Perspectives et suivi institutionnel
Pour pérenniser les acquis, le ministère prépare un tableau de bord numérique recensant les sites traités, le tonnage de déchets retirés et le taux de récidive observé dans chaque arrondissement. Ce dispositif, élaboré avec l’appui de la Banque africaine de développement, viendra alimenter le Système national d’information territoriale. À moyen terme, il est prévu d’étendre l’opération aux villes secondaires, Pointe-Noire servant de pilote dès le quatrième trimestre. « Nous devons consolider une gouvernance urbaine moderne, fondée sur la donnée, la transparence et l’évaluation », résume un haut cadre du département de l’Aménagement du territoire.
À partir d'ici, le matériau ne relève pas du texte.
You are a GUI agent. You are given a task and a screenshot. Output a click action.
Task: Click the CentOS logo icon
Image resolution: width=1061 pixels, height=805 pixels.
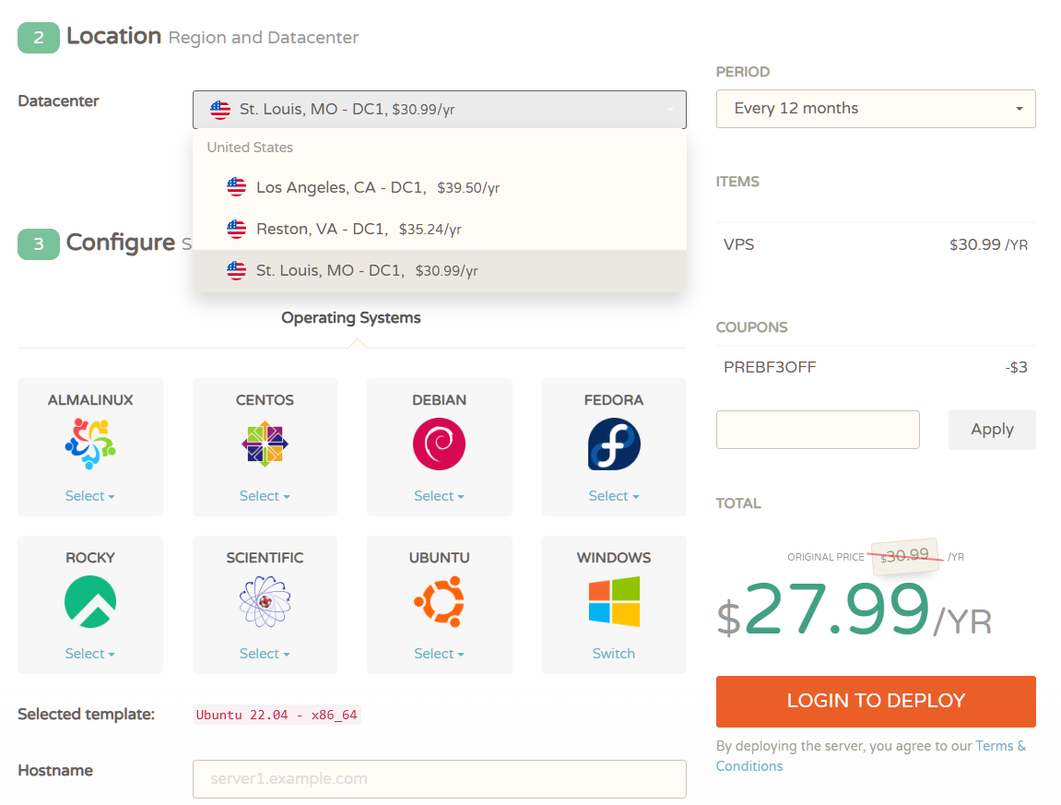coord(265,444)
Dans cette optique, des passerelles seront créées avec les startups locales spécialisées dans le recyclage, afin de valoriser les matières issues des épaves et équipements retirés.
Regards des habitants et sentiment d’appartenance
Sur l’avenue de la Paix, où plusieurs véhicules hors d’usage ont été retirés, Paul-Martin, mécanicien de 36 ans, confie percevoir « un vent de renouveau ». S’il admet avoir dû réorganiser son atelier, il reconnaît que l’opération « fait du bien au quartier ». D’autres riverains saluent la réouverture des trottoirs aux piétons, notamment les élèves qui rejoignent chaque matin le lycée Pierre-Savorgnan-de-Brazza. Le ministère, attentif à ces retours, a mis en place une ligne verte gratuite permettant de signaler tout point noir persistant. Les premiers bilans évoquent déjà une diminution visible des décharges sauvages, tandis que la présence policière ponctuelle dissuade les replis clandestins.
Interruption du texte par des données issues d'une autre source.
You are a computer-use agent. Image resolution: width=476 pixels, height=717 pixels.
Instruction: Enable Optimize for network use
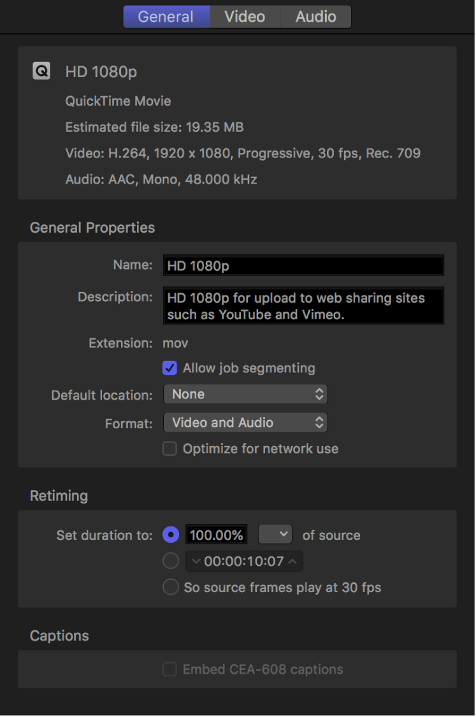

Un cap vers la résilience environnementale
Au-delà de l’assainissement stricto sensu, l’opération participe d’une démarche plus vaste de résilience urbaine. La collecte des carcasses limite l’obstruction des caniveaux et, partant, réduit le risque d’inondations récurrentes durant les pluies de saison. D’après la Direction générale de la météorologie, les précipitations extrêmes pourraient augmenter de 12 % d’ici 2035 ; la libération des exutoires d’eau devient donc un enjeu de sécurité publique. En toile de fond, la vision gouvernementale rejoint les ODD des Nations unies, en particulier l’Objectif 11 portant sur des villes sûres et durables. Le Conseil municipal envisage, d’ici cinq ans, de porter le taux de valorisation des déchets solides à 35 %, contre 12 % actuellement.